The Backtracking Trap: How Regex Engines Can Hold Your Server Hostage
A technical explainer on catastrophic backtracking in regular expressions, written for backend engineers and platform security teams. Everything that follows is preventable—if you know what to look for.
The Thesis
Most regular expression engines don't use the linear-time guarantees of deterministic finite automata (DFA). Instead, they use nondeterministic finite automata (NFA) with backtracking. This means certain regex patterns have exponential worst-case runtime. A pattern that looks innocent—validating an email, parsing a URL, matching an HTML tag—can be forced into catastrophic backtracking by a single crafted input string. One malicious HTTP request, one webhook payload, one form submission, and your server spends minutes evaluating a single regex match while every other request queues behind it. It's a denial of service attack that fits in a few dozen characters.
Why Most Languages Chose Backtracking
Before we get to the attack, understand the design choice.
A deterministic finite automaton (DFA) is guaranteed O(n) runtime: it scans the input once, left-to-right, in a single pass. No backtracking. Linear time, always.
A nondeterministic finite automaton (NFA) with backtracking can express things DFAs cannot: lookaheads, lookbehinds, backreferences (matching the same thing twice), and alternation without having to pre-compute every possible path. NFAs are more expressive. So Perl, Python, Ruby, JavaScript, PHP, Java, Go, Rust—nearly every mainstream language—chose expressive NFA engines over safe DFA engines.

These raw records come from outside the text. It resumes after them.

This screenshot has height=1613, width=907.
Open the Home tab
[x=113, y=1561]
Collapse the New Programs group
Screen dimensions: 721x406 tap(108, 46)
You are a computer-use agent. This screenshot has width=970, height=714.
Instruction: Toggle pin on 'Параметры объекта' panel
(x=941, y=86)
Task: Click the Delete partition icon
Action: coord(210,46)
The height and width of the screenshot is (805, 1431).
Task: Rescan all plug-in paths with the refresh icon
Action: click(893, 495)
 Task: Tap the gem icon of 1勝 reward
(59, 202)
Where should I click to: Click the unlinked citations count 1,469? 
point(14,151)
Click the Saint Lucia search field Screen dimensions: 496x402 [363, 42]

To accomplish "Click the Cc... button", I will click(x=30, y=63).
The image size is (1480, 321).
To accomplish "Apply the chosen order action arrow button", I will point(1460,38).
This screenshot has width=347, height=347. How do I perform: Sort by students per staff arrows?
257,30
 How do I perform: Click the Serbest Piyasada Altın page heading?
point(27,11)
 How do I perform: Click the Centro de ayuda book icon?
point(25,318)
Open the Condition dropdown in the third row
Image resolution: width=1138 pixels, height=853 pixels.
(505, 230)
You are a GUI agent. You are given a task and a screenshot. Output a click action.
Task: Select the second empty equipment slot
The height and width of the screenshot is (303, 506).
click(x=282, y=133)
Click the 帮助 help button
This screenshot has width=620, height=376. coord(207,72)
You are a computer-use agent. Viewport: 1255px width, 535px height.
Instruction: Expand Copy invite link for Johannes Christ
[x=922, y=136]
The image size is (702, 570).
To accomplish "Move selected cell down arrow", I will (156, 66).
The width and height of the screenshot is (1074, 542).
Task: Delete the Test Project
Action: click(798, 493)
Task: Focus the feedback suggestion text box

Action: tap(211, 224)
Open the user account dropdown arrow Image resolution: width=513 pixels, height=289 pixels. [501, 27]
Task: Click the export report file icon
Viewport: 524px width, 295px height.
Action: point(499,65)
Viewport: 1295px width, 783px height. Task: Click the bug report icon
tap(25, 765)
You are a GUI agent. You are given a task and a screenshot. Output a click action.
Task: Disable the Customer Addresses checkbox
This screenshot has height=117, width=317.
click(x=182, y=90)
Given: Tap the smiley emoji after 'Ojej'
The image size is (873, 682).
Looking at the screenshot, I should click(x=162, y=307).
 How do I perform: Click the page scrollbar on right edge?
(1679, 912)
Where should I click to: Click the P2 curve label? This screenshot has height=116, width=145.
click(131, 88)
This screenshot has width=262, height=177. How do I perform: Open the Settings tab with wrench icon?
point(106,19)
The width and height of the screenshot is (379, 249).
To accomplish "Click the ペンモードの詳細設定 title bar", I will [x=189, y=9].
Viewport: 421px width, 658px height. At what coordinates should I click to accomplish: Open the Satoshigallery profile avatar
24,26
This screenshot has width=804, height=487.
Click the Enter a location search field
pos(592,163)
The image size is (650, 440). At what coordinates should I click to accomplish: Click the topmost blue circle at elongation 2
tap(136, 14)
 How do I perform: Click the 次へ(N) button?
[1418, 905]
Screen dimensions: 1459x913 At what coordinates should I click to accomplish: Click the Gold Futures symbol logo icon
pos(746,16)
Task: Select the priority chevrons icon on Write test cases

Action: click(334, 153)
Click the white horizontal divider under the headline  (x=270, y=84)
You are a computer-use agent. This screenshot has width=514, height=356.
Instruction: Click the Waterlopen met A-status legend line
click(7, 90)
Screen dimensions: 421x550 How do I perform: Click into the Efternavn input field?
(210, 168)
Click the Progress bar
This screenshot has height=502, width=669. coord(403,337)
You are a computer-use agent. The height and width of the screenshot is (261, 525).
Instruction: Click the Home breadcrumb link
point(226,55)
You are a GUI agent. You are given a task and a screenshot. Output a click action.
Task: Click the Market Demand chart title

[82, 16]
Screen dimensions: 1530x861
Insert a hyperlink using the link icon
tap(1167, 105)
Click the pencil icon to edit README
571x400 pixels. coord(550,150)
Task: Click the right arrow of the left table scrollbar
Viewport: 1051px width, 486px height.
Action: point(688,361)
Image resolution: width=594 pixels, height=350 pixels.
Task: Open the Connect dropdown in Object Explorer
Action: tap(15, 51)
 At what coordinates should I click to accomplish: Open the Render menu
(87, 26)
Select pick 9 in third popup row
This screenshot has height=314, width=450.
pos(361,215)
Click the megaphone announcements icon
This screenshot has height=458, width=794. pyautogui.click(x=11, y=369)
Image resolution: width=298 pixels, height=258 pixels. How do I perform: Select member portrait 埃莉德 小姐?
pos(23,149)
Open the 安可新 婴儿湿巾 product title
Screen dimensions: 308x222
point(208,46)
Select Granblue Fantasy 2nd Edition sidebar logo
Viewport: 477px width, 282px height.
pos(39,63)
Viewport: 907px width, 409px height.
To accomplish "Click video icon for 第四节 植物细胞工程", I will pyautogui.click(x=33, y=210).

The trade-off: "expressive" means "potentially catastrophically slow."
Why? Because an NFA engine, when faced with an ambiguous pattern and a non-matching string, will try every possible path through the state machine before giving up. If the paths branch exponentially and the string is long, the engine explores 2^n possibilities. That's not slow. That's game-over.
The Canonical Disaster: (a+)+$
Here's the simplest ReDoS pattern:
(a+)+$
What does it do? It matches one or more sequences of one or more a's, anchored to the end of the string.
Now test it against this input:
aaaaaaaaaaaaaaaaaaaaaaaaa!
(25 a's followed by a non-matching !.)
The regex engine will:
- Match
a+greedily, consuming all 25a's. - Try to match the second
+, which succeeds (since the first+gave up somea's). - Try to match
$at position 25, which fails (we're at the!). - Backtrack: give the inner
a+fewera's, try the outer+again. - Repeat until every possible way of distributing the 25
a's across the two+operators has been tried.
The number of ways to partition 25 items into groups is approximately 2^25 = 33 million possibilities. With 25 a's, your regex engine will try around 33 million paths before concluding the match fails.
Try it yourself:
import re
import time
pattern = re.compile(r"(a+)+$")
test_input = "a" * 25 + "!"
start = time.time()
pattern.search(test_input)
end = time.time()
print(f"Time to fail: {end - start:.4f} seconds")
# Output: Time to fail: 8.5423 seconds (or more, depending on your CPU)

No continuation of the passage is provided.